Reopening – Marketing – Gaining Trust
Getting back to some definition of normal for most healthcare delivery systems is critical to survival. Staff layoffs and furloughs, reduced IP admissions, reduced diagnostic outpatient tests, cancelled elective surgeries, increased expenses for protective gear and ventilators have dominated the conversation. Daily clinical huddles became COVID-19 update sessions. Studies indicate patients stayed home frequently ignoring and exacerbating chronic conditions for fear of exposure to COVID-19.
So, what’s next?
How do organizations convince physicians it is safe to schedule elective patient surgeries? When will patients feel confident to schedule elective procedures? How do organizations alleviate fears of COVID-19 exposure?
These and many more questions are being answered by a new wave of emerging companies offering data insight and marketing solutions designed to build consumer
confidence. LinkedIn, Instagram, and Twitter are becoming vital elements of a healthcare organization’s marketing strategy.

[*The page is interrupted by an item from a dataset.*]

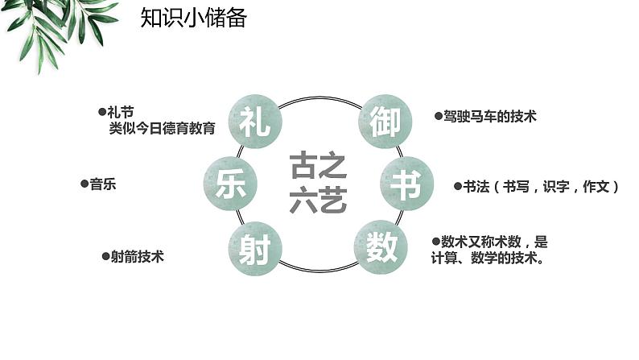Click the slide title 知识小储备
coord(193,18)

When will the EHR be Good Enough
As we grapple with a new normal in healthcare, an age-old debate gains a new stronghold. It is no secret that current EHRs are both lauded and denigrated in almost the same sentence. The access to patient information is great in episodic care but otherwise limited due to interoperability issues. We can’t live without it but argue the user interface is not intuitive and doesn’t promote usability. It records details but doesn’t tell a story. Industry veteran John Glaser, in the June 12 Harvard Business Review, outlines the shortfalls of current EHRs to adequately support the COVID-19 pandemic.

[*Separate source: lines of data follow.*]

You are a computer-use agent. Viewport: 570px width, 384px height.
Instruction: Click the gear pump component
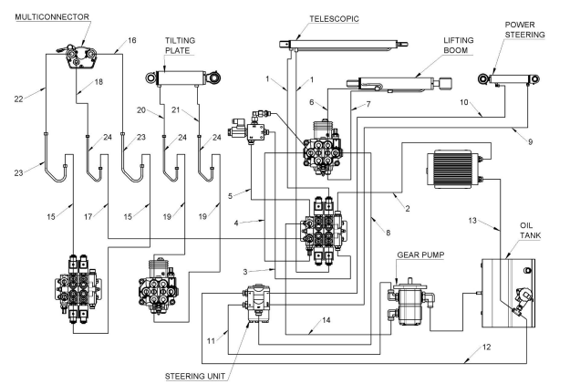click(409, 299)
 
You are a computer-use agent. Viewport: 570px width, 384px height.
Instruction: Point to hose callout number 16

“The overhaul must also support the ability of providers to adopt the new value-based-care business model of health care — one that rewards providers for outcomes rather than the volume of services and that shifts their focus from reactive sick care to the proactive management of health.”
EHRs, once implemented, are entrenched and expensive to replace. In many ways they are considered a necessary evil that consumes far too much of the IT and operations budget. Industry experts suggest bolt on applications can enhance current record keeping, transaction based EHRs. We can’t keep starting over. We must grow from where we are. That opens opportunities for new, nimble, and modern solutions to be developed to meet current challenges.

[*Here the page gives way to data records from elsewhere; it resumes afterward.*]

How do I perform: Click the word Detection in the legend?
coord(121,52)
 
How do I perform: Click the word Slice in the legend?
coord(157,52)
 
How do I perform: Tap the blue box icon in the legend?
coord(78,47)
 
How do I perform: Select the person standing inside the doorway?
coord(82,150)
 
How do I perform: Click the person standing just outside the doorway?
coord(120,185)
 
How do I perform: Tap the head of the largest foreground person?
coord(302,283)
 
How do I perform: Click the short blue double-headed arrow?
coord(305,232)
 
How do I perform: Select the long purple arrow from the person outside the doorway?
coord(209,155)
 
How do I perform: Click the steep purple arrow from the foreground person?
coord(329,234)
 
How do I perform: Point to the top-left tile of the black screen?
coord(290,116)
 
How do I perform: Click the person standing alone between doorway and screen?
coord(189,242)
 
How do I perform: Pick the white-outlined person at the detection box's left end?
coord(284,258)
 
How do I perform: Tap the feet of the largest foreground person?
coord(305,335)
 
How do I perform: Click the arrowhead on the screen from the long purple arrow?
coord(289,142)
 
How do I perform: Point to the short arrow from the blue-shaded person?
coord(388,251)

COVID-19 Tests Business Continuity & Organizational Agility
Business continuity reared its head during COVID-19 exposing many vulnerabilities that are not seen during times of business as usual. The mandate for non-essential workers to shelter in place drove healthcare leaders to send scores of staff home to work remotely. This action immediately tested an organization’s ability to monitor staff time productivity, support remote work with secure remote access to systems, insufficient network speeds, and device availability — not to mention the ability of the staff to stand up an efficient home office environment.
Computing devices such as laptops, monitors, and tablets were in immediate short supply from vendors with weeks to months lead time before receipt, VPN connections were saturated, and communication via web and video conferencing became the vogue.
What is most clear is that our industry was ill-equipped to be successful in a remote work setting. Considering the hard learnings of the COVID-19 experience, it is time the healthcare industry takes a page from future of work experts like Paul Estes to focus on creation of an agile workforce that is fully equipped and ready to work where and when needed.